_WHAT THE TASK ASKS:_
For every record below, write out an exact copy.

_RECORDS FOR PROCESSING:_

'''

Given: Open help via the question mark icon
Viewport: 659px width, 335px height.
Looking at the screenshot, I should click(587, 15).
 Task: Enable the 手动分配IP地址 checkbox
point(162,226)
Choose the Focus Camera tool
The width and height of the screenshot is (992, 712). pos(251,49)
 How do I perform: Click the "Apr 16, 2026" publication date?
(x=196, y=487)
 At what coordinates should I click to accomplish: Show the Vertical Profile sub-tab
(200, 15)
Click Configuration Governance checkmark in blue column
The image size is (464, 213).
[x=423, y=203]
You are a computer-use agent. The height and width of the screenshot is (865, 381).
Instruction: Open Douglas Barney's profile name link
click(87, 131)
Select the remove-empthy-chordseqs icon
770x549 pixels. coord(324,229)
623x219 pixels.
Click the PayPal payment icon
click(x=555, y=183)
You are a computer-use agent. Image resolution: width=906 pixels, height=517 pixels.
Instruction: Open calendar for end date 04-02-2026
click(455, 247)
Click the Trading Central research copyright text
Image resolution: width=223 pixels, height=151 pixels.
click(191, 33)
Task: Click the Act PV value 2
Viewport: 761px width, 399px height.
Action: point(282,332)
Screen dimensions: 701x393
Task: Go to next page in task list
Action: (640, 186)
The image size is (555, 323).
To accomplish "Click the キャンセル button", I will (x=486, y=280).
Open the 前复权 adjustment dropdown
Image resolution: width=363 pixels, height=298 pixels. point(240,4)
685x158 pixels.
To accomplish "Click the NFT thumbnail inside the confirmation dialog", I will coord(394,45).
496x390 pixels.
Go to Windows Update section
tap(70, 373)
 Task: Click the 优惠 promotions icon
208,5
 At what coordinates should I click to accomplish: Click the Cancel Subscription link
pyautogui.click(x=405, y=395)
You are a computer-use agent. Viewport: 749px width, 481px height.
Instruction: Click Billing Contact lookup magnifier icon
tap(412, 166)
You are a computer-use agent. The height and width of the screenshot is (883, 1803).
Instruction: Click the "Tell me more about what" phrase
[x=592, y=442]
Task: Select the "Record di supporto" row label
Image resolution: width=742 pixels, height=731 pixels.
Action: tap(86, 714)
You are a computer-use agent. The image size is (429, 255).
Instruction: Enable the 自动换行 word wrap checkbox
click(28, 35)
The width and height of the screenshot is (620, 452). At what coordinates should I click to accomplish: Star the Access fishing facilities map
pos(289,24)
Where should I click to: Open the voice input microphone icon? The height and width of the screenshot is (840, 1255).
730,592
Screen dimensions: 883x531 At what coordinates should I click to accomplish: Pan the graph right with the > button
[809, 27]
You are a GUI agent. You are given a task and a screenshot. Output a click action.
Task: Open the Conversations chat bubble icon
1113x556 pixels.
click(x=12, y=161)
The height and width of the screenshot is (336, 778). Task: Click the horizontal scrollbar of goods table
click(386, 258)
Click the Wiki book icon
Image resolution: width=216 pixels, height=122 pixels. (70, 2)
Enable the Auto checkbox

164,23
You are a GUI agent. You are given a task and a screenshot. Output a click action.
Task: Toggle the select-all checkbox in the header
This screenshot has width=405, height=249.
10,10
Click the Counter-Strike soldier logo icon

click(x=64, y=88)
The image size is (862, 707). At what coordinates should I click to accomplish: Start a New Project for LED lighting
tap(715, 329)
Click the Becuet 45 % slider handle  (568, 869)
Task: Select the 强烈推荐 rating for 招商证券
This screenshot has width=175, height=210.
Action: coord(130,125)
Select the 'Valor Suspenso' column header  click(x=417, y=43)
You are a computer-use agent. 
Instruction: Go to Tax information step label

'''

_RESPONSE:_
Given: Open help via the question mark icon
Viewport: 659px width, 335px height.
Looking at the screenshot, I should click(587, 15).
 Task: Enable the 手动分配IP地址 checkbox
point(162,226)
Choose the Focus Camera tool
The width and height of the screenshot is (992, 712). pos(251,49)
 How do I perform: Click the "Apr 16, 2026" publication date?
(x=196, y=487)
 At what coordinates should I click to accomplish: Show the Vertical Profile sub-tab
(200, 15)
Click Configuration Governance checkmark in blue column
The image size is (464, 213).
[x=423, y=203]
You are a computer-use agent. The height and width of the screenshot is (865, 381).
Instruction: Open Douglas Barney's profile name link
click(87, 131)
Select the remove-empthy-chordseqs icon
770x549 pixels. coord(324,229)
623x219 pixels.
Click the PayPal payment icon
click(x=555, y=183)
You are a computer-use agent. Image resolution: width=906 pixels, height=517 pixels.
Instruction: Open calendar for end date 04-02-2026
click(455, 247)
Click the Trading Central research copyright text
Image resolution: width=223 pixels, height=151 pixels.
click(191, 33)
Task: Click the Act PV value 2
Viewport: 761px width, 399px height.
Action: point(282,332)
Screen dimensions: 701x393
Task: Go to next page in task list
Action: (640, 186)
The image size is (555, 323).
To accomplish "Click the キャンセル button", I will (x=486, y=280).
Open the 前复权 adjustment dropdown
Image resolution: width=363 pixels, height=298 pixels. point(240,4)
685x158 pixels.
To accomplish "Click the NFT thumbnail inside the confirmation dialog", I will coord(394,45).
496x390 pixels.
Go to Windows Update section
tap(70, 373)
 Task: Click the 优惠 promotions icon
208,5
 At what coordinates should I click to accomplish: Click the Cancel Subscription link
pyautogui.click(x=405, y=395)
You are a computer-use agent. Viewport: 749px width, 481px height.
Instruction: Click Billing Contact lookup magnifier icon
tap(412, 166)
You are a computer-use agent. The height and width of the screenshot is (883, 1803).
Instruction: Click the "Tell me more about what" phrase
[x=592, y=442]
Task: Select the "Record di supporto" row label
Image resolution: width=742 pixels, height=731 pixels.
Action: tap(86, 714)
You are a computer-use agent. The image size is (429, 255).
Instruction: Enable the 自动换行 word wrap checkbox
click(28, 35)
The width and height of the screenshot is (620, 452). At what coordinates should I click to accomplish: Star the Access fishing facilities map
pos(289,24)
Where should I click to: Open the voice input microphone icon? The height and width of the screenshot is (840, 1255).
730,592
Screen dimensions: 883x531 At what coordinates should I click to accomplish: Pan the graph right with the > button
[809, 27]
You are a GUI agent. You are given a task and a screenshot. Output a click action.
Task: Open the Conversations chat bubble icon
1113x556 pixels.
click(x=12, y=161)
The height and width of the screenshot is (336, 778). Task: Click the horizontal scrollbar of goods table
click(386, 258)
Click the Wiki book icon
Image resolution: width=216 pixels, height=122 pixels. (70, 2)
Enable the Auto checkbox

164,23
You are a GUI agent. You are given a task and a screenshot. Output a click action.
Task: Toggle the select-all checkbox in the header
This screenshot has width=405, height=249.
10,10
Click the Counter-Strike soldier logo icon

click(x=64, y=88)
The image size is (862, 707). At what coordinates should I click to accomplish: Start a New Project for LED lighting
tap(715, 329)
Click the Becuet 45 % slider handle  (568, 869)
Task: Select the 强烈推荐 rating for 招商证券
This screenshot has width=175, height=210.
Action: coord(130,125)
Select the 'Valor Suspenso' column header  click(x=417, y=43)
You are a computer-use agent. 
Instruction: Go to Tax information step label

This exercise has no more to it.